I quickly felt better, but stupid. These are the moments I hate this disease. When not only does it come close to ruining a perfectly nice outing, but then I have to feel bad about my decisions. My life feels too busy with raising kids, keeping up with all the housework, trying to maintain friendships, help with school, family etc... to squeeze in the diabetes on top of it all. Ugh.

Sorry about the rant, I’m just over it.

Happy 1st Birthday Jake!

Baby Jake is now 1. It’s hard to believe a year has already gone by. Somehow time seems to go by faster with each baby.

The decision to have a third baby was a difficult one. Luke and I wanted three children, but with the diabetes and two c-sections there were risks. I did my research, I asked all of my doctors’ opinions, and after many conversations between me and Luke we decided that adding a third (and final) baby to our family would be worth it.

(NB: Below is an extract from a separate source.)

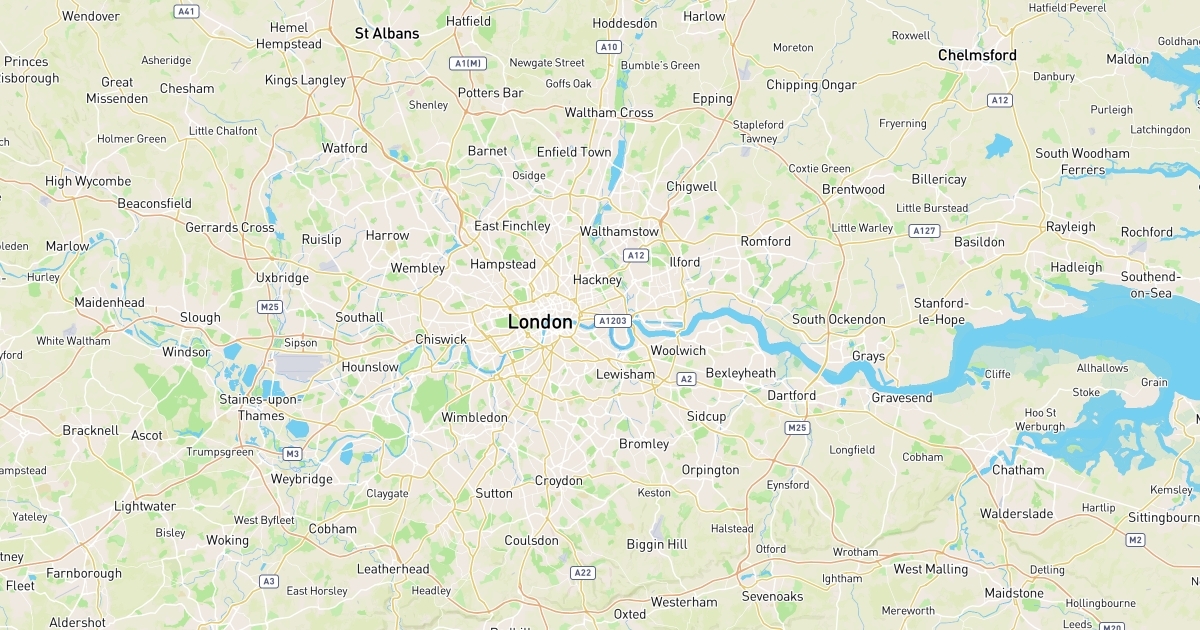Screen dimensions: 1200x630
Task: Click the A41 road shield near Wendover
Action: coord(186,11)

With diabetes you don’t get to have a “surprise” pregnancy. (Well, it isn’t advised anyway.) There are months of preparations, changes in diabetes management and lifestyle before a woman with diabetes should even start trying to get pregnant. The reason is before most women realize they are pregnant all of the baby’s major organs have already been formed. So, for women with diabetes that means being in “perfect” or almost perfect control even before you know you’re pregnant.

But I had two healthy babies. Why should I push my luck? Could I really manage a three and one year old while also taking such diligent care of my diabetes? What if something happened to me or my baby? Could I live with the consequences? Those were all the questions spinning through my over-analytical brain. But ultimately, the answer was yes. I was willing “risk” it. And I’m so happy I did.

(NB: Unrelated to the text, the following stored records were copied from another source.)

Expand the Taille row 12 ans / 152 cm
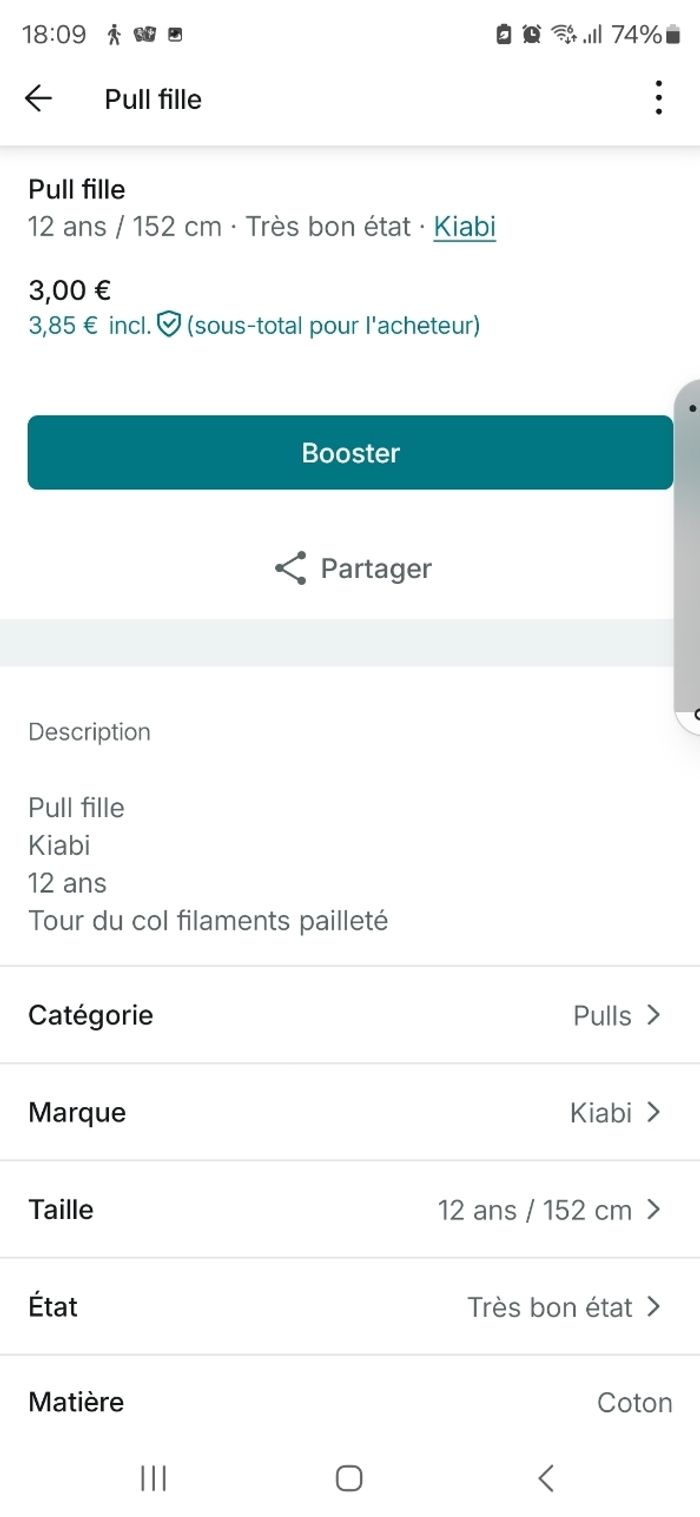The image size is (700, 1517). coord(350,1209)
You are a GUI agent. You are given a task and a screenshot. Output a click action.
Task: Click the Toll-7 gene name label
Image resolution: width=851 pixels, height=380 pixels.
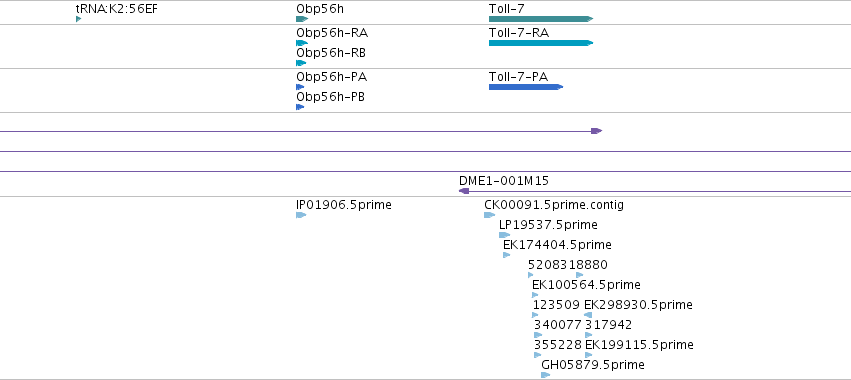(x=507, y=9)
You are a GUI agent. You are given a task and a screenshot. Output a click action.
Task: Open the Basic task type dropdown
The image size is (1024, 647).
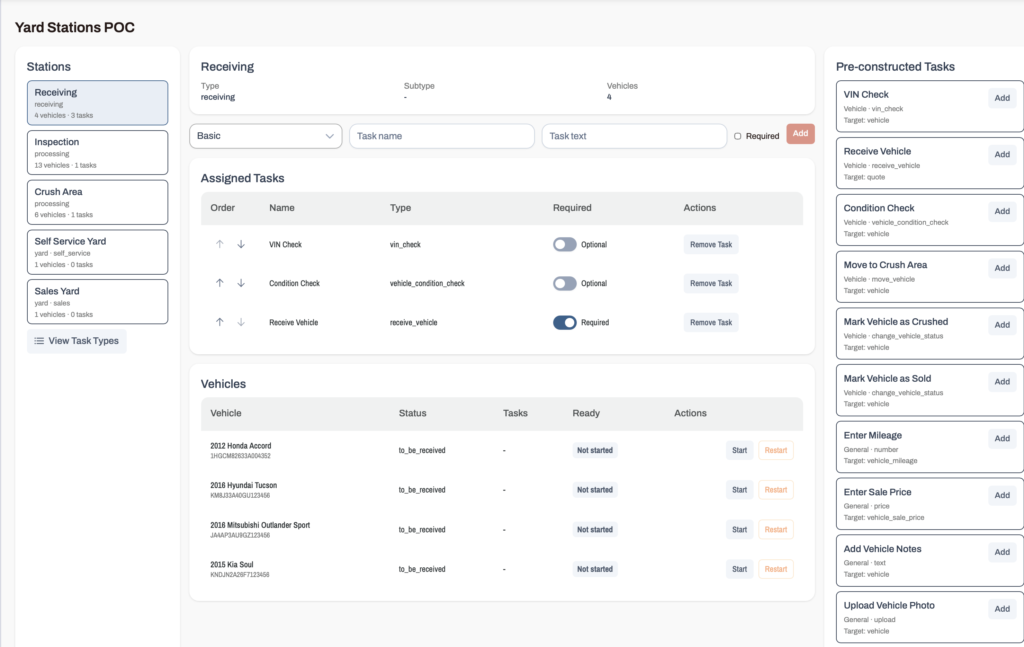pos(266,136)
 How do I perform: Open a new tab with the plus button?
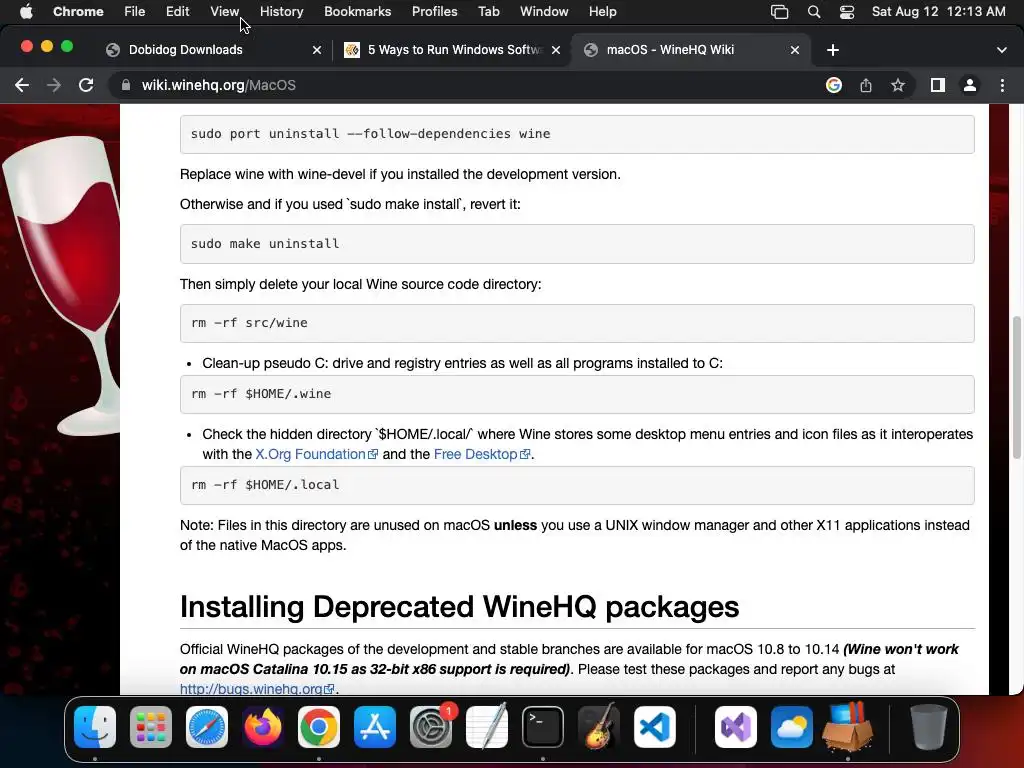pos(833,50)
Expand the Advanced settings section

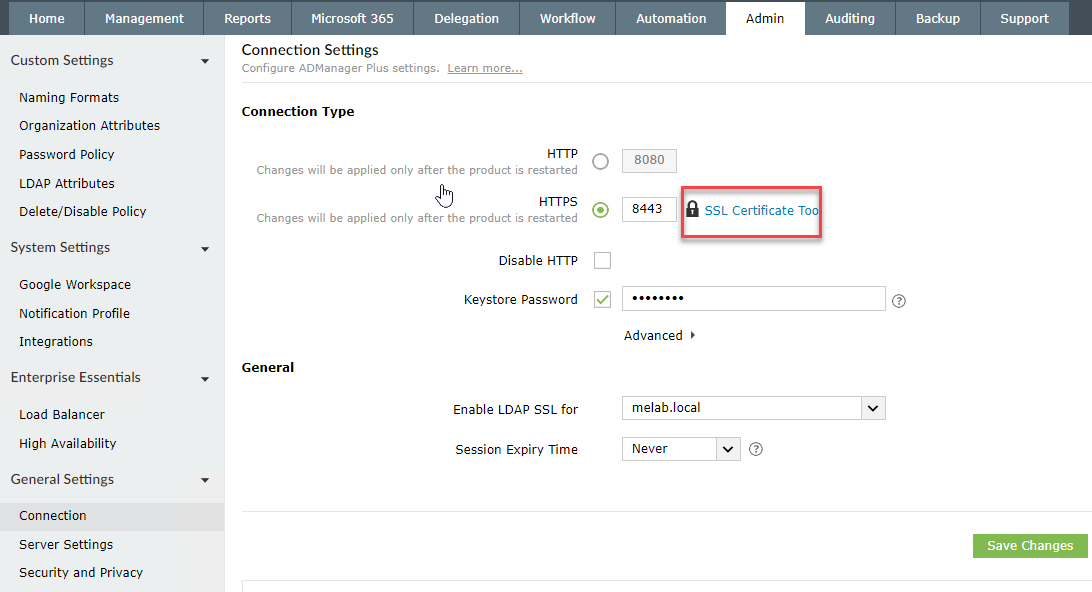659,336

What a sweet baby Jake is. So content. He adores his big brother and sister. Playing with them whenever he gets the chance. He’s just about ready to walk, and I think it won’t be long before he’s running in order to keep up with Aliya and Evan. He’s just a happy, happy boy, and I’m so glad he’s ours! I can't imagine our family with out him.

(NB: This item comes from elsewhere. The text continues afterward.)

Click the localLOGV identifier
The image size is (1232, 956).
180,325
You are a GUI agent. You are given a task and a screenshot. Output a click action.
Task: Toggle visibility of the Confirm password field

Baby Jake right after he was born!

The Birthday Boy trying his first bite of cake!

Bump Thump

I ran over my blood glucose meter the other day. We were on the way to the park and I was backing out of my driveway when I felt a little bump and heard a little thump... (Can you tell we’ve been reading lots of Dr. Seuss books around here?)

When I looked out of my window and saw my little black meter case laying in the driveway I couldn’t help but laugh. Seriously, if I could have just driven away and left it there, I would have. It’s how I’ve been feeling lately about my diabetes. Just run it over, leave it all smashed up, and then just drive away into the sunset (okay, or just down to the park).

I guess it was a wake-up call for me. Somethings got to change. I wasn’t happy with my last hemoglobin A1C results. It was higher than it’s been in years, and I had trained for and run a half marathon. It shouldn’t have been so high. But during my training I’ve been riding the diabetes roller coaster of highs and lows, feeling out of control, frustrated, and like screaming sometimes. I want off. I never did like roller coasters.

It’s time to get serious about taking care of myself again, but it feels overwhelming. I can hardly make it to the pharmacy to pick up test strips, much less plan, weigh, and count carbs for each meal. But I’m trying. The cgm is back on, and buzzing away at me to alert me of highs and lows. I can’t say I like it (often times it feels like I’m trouble-shooting with it more than getting accurate blood sugars), and having one more thing demanding my attention sometimes makes me crazy. But, hey, I’m trying.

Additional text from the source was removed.